Output every item below as a two-column CSV with the headers item_text and answer, one row per item. Put each field in double quotes, replace line breaks with spaces, and leave the pictures out.

START DATA FOR PROCESSING

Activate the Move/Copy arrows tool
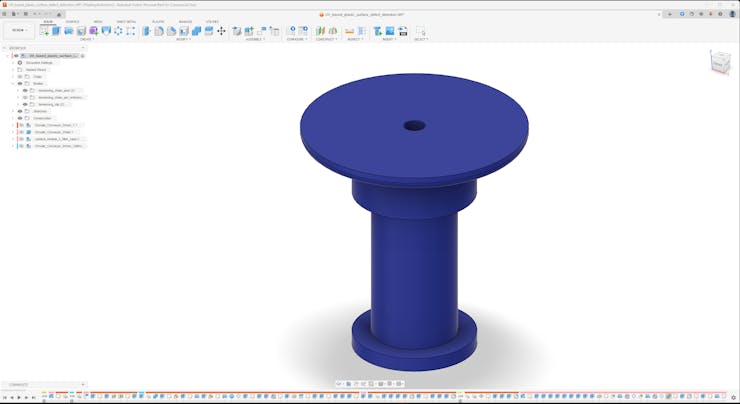Image resolution: width=740 pixels, height=404 pixels. click(x=221, y=31)
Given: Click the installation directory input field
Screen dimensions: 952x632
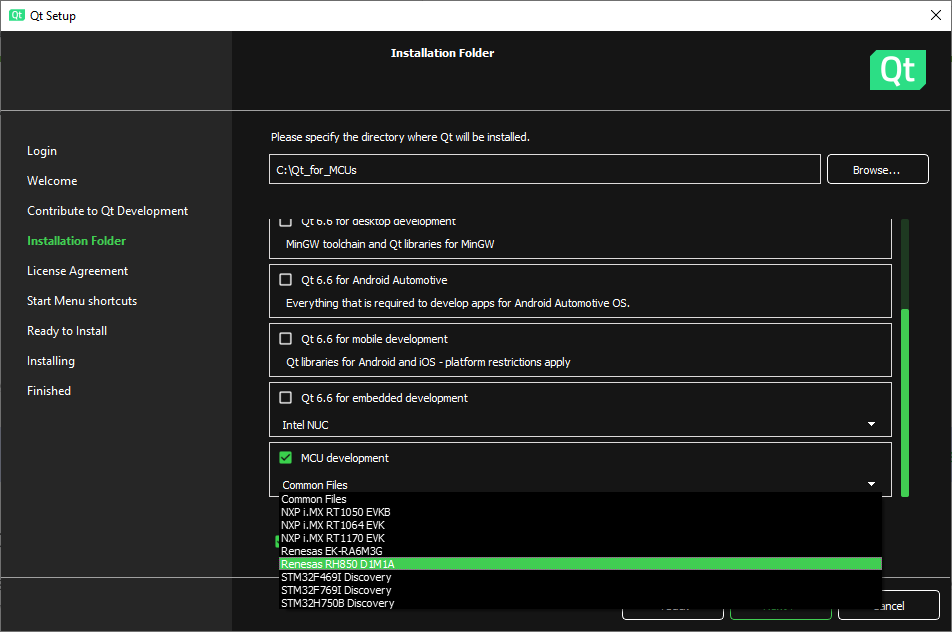Looking at the screenshot, I should pyautogui.click(x=545, y=169).
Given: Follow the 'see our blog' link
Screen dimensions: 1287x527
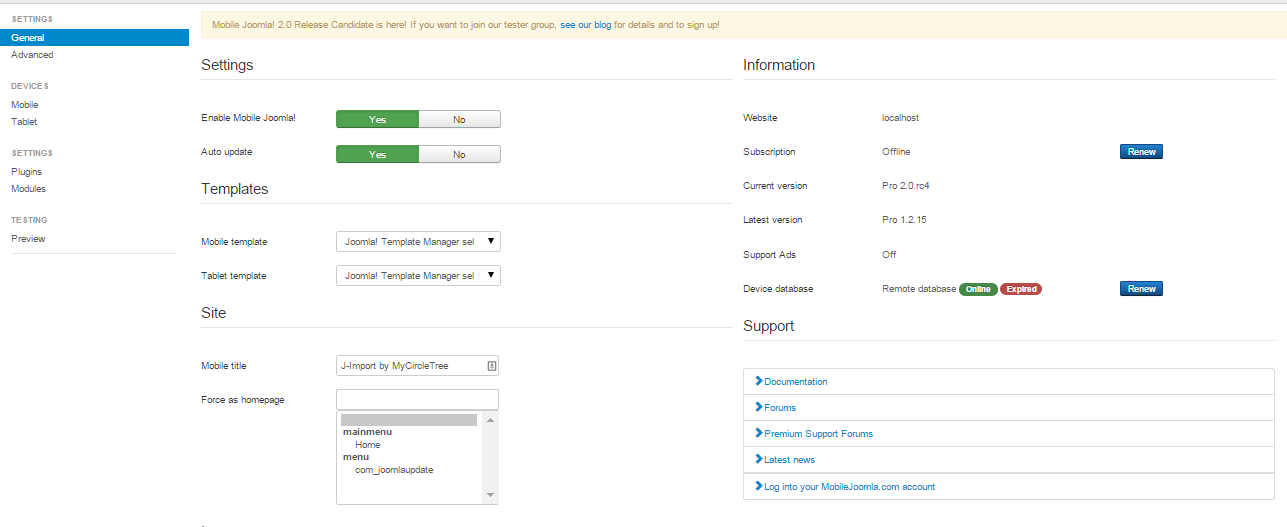Looking at the screenshot, I should tap(586, 24).
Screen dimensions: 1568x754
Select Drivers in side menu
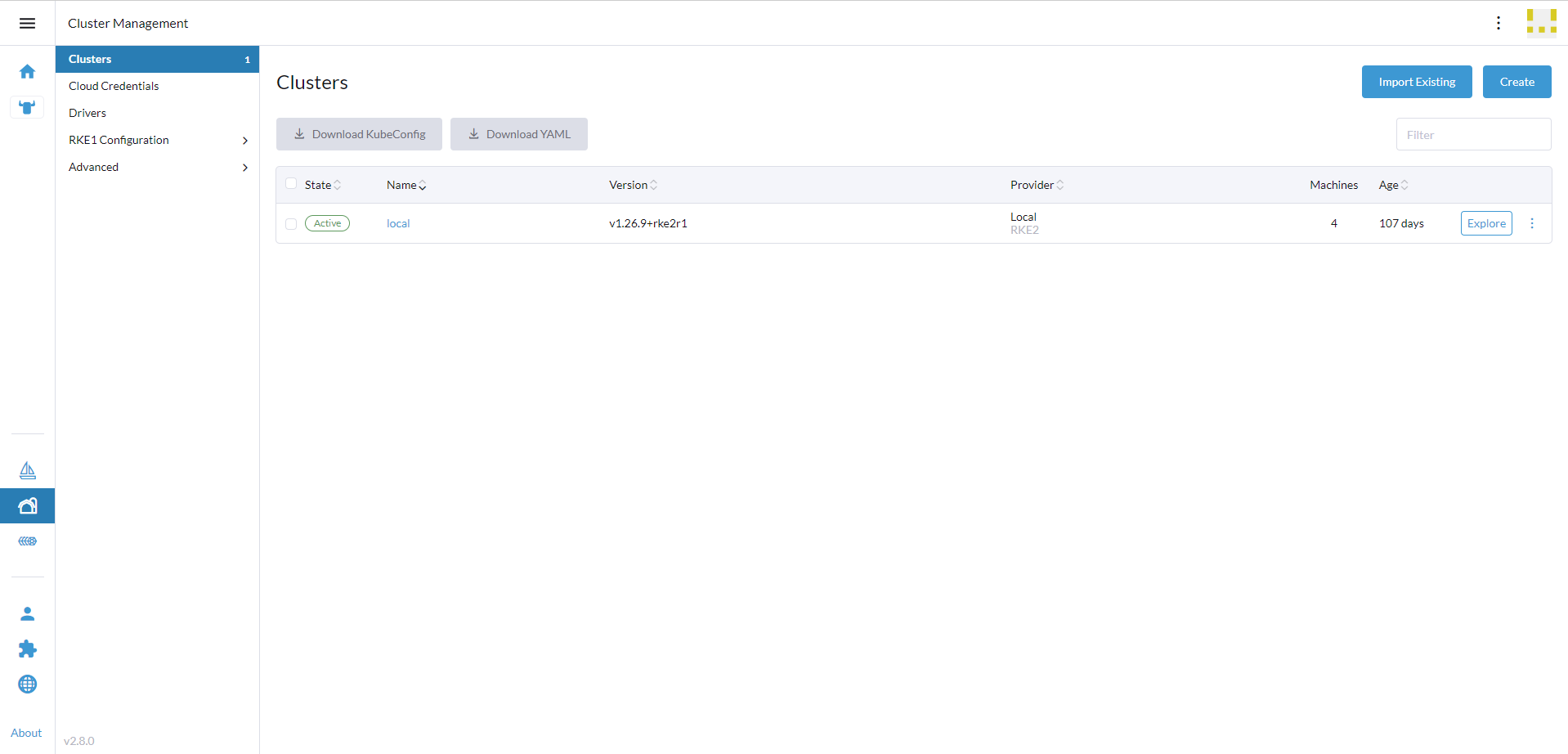click(x=87, y=113)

END DATA FOR PROCESSING

WRITTEN ANSWER |
item_text,answer
"Activate the Move/Copy arrows tool","Image resolution: width=740 pixels, height=404 pixels. click(x=221, y=31)"
"Given: Click the installation directory input field Screen dimensions: 952x632","Looking at the screenshot, I should pyautogui.click(x=545, y=169)."
"Given: Follow the 'see our blog' link Screen dimensions: 1287x527","Looking at the screenshot, I should tap(586, 24)."
"Screen dimensions: 1568x754 Select Drivers in side menu","click(x=87, y=113)"